Über ein Jahr wurde ich im Internet heftig angegriffen. Es hagelte Verleumdungen und Beschimpfungen. Die einen drohten, sie würden nach Wuhan kommen und mich töten, andere riefen Kampfsportler dazu auf, mich zusammenzuschlagen. Jemand klebte Zettel mit Beleidigungen an die Hauswände. Ein anderer wollte eine Statue von mir aufstellen, die mich lächerlich machen sollte. Es ging das Gerücht um, ich sei in die USA geflohen, aber gleich wieder ausgewiesen worden beziehungsweise aufgrund eines Haftbefehls gegen mich zur erneuten Flucht gezwungen gewesen.
Und es gab zahllose Videoclips, Songs und Karikaturen, die mich zermürben sollten. Ich hatte keine Möglichkeit, mich gegen diese Flut zur Wehr zu setzen, denn ich wurde vollständig zensiert: Das kleinste Interview, jeder Erklärungsversuch wurde sofort gelöscht. In den Medien wurde mein Name zum Tabu. Bis heute wird er durch Sternchen ersetzt.
Anstatt sich ein begründetes Urteil über das zu bilden, was ich in „Wuhan Diary“ geschrieben hatte, verließen sich die Behörden auf die böswilligen Interpretationen im Netz und überzogen mich mit blindwütiger Repression. Ich darf in China nicht mehr veröffentlichen und auch nicht öffentlich auftreten. Wissenschaftlerinnen und Wissenschaftlern ist es verboten, zu meinen Werken zu forschen. Und wenn mir ein unabhängiges Onlinemedium trotzdem eine Plattform bietet, wird der Text sofort zensiert oder gleich die ganze Website gesperrt.
Und es geht noch weiter: Ich erhalte andauernd Anrufe von hochrangigen Beamten, die mich warnen und mich daran erinnern, dass es mir verboten ist, ausländischen Medien Interviews zu geben. Ich werde abgehört und überwacht. Trotzdem ruft man mich an, sobald ich das Haus verlasse, um zu wissen, wo ich bin, denn man „sorge sich“ um meine Sicherheit.
Letztes Jahr im Juni luden mich Freunde zu einem Ausflug nach Lizhuang in der Provinz Sichuan ein, das für seine schöne Altstadt bekannt ist. Wir fuhren mit dem Auto. Auf halber Strecke erhielten meine Freunde dringende Anrufe von der Arbeit, sie müssten noch am selben Abend zurückkommen. Danach wurden sie mehrfach von der Polizei vorgeladen und verhört. Das Hotel, in dem ich in Lizhuang übernachten wollte, durfte mich nicht aufnehmen.
So zu leben erzeugt ein Gefühl großer Ohnmacht. Das, was die Behörden mir antun, nenne ich „kalte Staatsgewalt“. Wenn die Staatsmacht und böswillige Kräfte im Land sich zusammentun, kann ich nur noch schweigen. Das ist die traurige Realität.

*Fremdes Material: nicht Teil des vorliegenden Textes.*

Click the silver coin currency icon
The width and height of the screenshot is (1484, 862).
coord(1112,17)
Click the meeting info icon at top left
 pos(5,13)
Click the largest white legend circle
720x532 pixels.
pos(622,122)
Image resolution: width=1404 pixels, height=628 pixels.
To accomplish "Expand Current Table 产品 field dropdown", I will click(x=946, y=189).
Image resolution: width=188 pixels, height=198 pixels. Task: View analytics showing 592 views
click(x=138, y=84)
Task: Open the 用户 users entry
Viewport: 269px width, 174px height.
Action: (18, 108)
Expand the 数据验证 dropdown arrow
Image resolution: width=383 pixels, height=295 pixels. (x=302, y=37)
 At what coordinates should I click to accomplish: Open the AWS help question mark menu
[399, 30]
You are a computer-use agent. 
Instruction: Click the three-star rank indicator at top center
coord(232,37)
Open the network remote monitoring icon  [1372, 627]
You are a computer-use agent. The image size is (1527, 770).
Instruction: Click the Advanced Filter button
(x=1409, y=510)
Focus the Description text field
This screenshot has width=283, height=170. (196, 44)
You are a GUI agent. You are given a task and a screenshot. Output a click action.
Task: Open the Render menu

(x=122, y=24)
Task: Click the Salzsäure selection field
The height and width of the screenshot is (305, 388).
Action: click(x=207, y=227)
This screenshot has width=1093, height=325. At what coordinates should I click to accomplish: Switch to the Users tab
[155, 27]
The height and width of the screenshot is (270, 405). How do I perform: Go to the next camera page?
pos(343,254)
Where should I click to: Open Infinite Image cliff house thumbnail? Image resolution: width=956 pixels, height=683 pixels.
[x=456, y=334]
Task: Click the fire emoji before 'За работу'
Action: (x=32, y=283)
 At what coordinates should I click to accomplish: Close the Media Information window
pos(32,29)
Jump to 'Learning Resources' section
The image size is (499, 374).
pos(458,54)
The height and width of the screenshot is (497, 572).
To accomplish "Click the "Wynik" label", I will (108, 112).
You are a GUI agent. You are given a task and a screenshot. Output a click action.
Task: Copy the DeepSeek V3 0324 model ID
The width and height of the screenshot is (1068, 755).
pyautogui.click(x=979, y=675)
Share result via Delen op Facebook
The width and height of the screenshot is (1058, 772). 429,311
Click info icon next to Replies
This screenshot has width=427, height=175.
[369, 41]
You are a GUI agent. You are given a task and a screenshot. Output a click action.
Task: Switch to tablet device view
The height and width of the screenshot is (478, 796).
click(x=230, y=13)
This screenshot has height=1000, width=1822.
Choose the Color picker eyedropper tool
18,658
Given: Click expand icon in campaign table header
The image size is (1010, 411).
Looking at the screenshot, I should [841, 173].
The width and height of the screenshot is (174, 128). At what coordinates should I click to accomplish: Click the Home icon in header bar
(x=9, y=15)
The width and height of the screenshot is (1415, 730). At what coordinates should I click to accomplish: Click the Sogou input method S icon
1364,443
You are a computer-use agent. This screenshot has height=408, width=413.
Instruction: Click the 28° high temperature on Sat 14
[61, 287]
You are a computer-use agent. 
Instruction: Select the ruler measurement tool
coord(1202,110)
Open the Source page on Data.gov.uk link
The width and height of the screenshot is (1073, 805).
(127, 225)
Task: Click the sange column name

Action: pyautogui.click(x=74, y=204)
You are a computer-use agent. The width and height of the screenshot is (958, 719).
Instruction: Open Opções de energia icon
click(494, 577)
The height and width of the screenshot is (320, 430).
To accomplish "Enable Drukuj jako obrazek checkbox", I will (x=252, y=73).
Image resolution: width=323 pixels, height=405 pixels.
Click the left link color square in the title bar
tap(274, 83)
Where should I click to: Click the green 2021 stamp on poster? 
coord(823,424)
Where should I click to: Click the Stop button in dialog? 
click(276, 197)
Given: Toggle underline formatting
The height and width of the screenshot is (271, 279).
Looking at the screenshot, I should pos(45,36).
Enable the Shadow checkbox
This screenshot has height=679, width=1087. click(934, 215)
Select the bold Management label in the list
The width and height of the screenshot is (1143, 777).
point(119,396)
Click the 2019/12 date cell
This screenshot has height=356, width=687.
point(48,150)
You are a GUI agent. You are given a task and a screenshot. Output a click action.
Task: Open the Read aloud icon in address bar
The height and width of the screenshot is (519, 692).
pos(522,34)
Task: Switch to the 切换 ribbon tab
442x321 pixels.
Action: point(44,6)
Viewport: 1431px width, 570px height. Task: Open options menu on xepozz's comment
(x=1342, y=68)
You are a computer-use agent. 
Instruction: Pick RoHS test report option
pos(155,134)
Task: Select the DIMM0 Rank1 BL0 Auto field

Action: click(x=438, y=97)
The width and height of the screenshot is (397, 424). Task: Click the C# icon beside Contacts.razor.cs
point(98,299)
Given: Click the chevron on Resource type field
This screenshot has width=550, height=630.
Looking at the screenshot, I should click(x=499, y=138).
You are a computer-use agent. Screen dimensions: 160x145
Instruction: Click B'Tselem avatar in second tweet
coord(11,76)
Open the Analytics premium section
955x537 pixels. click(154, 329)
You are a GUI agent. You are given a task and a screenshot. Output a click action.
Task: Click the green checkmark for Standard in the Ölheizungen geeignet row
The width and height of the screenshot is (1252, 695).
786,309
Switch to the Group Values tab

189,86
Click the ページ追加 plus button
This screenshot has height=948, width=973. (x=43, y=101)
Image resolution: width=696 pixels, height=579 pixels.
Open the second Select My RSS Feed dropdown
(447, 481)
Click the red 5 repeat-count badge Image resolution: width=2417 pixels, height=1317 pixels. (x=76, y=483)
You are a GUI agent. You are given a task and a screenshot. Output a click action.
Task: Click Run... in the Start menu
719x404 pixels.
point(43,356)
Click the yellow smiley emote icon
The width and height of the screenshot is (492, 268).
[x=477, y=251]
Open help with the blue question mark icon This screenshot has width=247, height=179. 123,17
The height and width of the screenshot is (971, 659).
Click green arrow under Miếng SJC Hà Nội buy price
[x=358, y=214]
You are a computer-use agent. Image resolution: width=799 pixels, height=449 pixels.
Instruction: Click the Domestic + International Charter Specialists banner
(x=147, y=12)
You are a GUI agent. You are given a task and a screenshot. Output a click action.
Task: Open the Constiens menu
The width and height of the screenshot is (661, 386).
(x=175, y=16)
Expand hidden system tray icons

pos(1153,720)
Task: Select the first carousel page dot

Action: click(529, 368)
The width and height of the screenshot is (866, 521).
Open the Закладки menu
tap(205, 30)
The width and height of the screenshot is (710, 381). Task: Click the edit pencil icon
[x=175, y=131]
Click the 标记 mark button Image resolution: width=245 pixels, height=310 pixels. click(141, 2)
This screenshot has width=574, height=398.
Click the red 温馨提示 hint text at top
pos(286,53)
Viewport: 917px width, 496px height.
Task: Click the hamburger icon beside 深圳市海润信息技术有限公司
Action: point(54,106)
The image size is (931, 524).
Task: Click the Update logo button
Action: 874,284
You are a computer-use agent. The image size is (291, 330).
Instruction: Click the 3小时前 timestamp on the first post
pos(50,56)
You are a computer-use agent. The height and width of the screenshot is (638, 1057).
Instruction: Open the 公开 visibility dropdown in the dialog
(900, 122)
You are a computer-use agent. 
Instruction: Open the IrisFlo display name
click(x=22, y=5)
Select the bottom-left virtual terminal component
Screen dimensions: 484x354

Vieles wird nie mehr sein wie vorher. Die Freiheit, nach der wir streben, die Öffnung, die wir uns so sehr wünschen, das Leben, das wir gerne führen würden, rücken in weite Ferne. Angesichts dieser Feststellung gibt es keinen Anlass zum Optimismus, aber ich habe trotz allem den Mut und die Kraft, mich all dem zu stellen – in heiterer Gelassenheit.
Aus dem Französischen von Claudia Steinitz
Fang Fang ist eine vielfach ausgezeichnete chinesische Schriftstellerin. Auf Deutsch erschienen „Wuhan Diary: Tagebuch aus einer gesperrten Stadt“, 2020, und „Weiches Begräbnis“, 2021 (beide bei Hoffmann und Campe, Hamburg).